◆ Records to use
•••••
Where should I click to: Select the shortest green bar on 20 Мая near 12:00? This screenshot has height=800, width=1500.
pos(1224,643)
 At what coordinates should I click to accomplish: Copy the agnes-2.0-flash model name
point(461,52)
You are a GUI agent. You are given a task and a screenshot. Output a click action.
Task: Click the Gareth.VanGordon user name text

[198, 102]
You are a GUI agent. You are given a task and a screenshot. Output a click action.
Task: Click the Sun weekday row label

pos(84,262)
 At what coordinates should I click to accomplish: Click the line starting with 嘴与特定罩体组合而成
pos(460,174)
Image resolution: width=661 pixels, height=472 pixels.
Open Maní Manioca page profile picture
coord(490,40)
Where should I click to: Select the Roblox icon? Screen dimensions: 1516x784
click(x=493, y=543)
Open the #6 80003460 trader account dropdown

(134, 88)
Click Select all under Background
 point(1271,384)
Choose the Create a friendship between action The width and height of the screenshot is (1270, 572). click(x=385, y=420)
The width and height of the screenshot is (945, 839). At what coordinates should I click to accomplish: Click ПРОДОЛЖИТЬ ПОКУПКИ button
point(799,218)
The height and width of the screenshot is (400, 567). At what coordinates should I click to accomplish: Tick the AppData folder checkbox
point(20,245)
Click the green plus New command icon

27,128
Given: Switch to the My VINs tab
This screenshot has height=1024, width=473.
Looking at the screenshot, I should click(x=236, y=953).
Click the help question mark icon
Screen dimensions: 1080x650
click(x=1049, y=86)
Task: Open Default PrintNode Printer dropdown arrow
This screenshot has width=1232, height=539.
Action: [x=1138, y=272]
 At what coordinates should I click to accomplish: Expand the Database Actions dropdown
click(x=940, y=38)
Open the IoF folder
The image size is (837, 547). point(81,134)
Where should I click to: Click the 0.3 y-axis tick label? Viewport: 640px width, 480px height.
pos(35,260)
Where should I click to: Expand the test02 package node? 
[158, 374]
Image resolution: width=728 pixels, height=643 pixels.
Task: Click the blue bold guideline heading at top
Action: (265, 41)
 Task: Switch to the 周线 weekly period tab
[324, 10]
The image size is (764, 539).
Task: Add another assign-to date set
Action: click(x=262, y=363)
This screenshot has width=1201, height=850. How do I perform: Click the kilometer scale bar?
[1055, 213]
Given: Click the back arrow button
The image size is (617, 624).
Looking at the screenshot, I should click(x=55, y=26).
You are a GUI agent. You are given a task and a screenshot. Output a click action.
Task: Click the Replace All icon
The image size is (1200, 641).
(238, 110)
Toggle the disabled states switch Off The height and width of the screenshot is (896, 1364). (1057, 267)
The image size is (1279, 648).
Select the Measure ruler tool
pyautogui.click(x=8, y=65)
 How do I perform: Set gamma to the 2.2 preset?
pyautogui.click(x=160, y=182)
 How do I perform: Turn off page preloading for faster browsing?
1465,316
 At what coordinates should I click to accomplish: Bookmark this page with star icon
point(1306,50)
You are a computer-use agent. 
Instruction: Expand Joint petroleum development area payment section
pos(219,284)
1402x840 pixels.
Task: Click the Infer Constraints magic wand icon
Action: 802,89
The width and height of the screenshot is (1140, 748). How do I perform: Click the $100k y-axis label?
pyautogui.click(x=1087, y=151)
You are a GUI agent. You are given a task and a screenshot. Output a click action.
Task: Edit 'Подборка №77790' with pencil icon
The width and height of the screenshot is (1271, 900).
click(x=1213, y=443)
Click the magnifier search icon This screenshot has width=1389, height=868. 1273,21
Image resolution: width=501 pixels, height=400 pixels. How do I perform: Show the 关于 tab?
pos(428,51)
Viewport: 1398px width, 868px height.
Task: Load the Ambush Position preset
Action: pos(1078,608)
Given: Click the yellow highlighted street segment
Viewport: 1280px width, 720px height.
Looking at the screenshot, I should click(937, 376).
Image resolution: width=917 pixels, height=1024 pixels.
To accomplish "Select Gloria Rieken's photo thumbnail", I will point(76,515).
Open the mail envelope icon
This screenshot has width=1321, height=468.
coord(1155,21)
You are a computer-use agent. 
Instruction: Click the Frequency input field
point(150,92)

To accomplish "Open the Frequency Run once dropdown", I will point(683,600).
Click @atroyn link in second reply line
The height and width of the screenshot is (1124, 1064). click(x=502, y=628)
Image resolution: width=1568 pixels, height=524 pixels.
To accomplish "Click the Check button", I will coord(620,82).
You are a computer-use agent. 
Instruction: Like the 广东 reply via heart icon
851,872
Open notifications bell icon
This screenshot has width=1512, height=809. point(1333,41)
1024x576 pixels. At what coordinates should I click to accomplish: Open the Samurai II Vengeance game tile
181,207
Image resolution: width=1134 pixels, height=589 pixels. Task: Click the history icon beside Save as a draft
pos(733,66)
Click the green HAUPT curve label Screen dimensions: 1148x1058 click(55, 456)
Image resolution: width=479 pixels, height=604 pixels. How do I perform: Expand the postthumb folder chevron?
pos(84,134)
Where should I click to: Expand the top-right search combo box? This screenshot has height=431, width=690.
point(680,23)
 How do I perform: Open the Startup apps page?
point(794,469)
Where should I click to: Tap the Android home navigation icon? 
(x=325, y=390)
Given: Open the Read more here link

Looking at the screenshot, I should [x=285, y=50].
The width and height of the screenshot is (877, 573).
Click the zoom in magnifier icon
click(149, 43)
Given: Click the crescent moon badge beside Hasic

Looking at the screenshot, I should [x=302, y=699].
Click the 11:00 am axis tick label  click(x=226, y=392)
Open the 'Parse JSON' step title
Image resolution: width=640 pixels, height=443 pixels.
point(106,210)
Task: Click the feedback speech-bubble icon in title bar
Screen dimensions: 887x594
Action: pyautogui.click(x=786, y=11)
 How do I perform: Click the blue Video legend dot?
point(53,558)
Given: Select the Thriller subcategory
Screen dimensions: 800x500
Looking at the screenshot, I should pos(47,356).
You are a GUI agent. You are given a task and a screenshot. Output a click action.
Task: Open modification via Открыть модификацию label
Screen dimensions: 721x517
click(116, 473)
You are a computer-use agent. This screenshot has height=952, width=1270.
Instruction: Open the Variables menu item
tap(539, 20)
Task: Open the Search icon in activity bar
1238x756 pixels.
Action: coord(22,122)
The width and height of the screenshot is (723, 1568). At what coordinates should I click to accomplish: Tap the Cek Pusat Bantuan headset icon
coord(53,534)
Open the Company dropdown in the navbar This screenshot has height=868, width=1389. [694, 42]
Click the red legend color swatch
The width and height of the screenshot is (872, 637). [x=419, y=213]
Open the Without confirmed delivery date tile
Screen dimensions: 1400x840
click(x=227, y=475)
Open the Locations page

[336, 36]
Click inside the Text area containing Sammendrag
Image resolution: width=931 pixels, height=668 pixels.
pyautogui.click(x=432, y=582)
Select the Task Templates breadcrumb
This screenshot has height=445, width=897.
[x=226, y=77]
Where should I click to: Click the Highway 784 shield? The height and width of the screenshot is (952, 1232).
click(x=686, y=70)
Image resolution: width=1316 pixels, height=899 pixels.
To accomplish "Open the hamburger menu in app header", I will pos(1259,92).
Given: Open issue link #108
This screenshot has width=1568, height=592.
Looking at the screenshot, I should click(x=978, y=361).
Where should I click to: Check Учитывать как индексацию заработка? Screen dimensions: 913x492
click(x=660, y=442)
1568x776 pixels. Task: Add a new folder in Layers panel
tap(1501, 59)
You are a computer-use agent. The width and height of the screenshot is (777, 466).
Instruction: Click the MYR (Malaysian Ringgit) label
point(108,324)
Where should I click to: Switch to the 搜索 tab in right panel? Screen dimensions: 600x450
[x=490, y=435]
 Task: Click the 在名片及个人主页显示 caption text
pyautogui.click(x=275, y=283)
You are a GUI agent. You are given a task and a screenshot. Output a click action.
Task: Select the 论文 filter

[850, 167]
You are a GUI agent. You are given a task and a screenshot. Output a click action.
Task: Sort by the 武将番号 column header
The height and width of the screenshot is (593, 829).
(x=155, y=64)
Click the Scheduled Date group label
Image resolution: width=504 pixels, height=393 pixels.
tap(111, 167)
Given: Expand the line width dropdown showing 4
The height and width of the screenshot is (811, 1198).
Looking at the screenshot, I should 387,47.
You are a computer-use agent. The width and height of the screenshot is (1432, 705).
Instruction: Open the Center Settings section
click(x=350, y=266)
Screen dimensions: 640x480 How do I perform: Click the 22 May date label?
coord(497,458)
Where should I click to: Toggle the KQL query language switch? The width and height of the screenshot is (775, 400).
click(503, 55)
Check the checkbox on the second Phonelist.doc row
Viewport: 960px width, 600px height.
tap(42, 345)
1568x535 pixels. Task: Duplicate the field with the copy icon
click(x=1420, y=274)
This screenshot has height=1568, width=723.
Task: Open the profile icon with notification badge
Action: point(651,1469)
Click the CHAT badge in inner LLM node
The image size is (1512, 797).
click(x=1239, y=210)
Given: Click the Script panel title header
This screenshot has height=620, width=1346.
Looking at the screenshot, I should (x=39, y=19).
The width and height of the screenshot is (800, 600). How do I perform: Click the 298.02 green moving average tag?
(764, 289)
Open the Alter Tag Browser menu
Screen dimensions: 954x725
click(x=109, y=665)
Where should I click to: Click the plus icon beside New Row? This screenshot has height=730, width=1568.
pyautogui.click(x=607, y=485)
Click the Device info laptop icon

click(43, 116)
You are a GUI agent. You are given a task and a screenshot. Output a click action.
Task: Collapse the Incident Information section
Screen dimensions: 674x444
•••••
◆ Task goal
Pull out every line in the listing above that contains the string "field", matching case exactly, and copy each one.

◆ In response
Instruction: Click the Frequency input field
1568x535 pixels. Task: Duplicate the field with the copy icon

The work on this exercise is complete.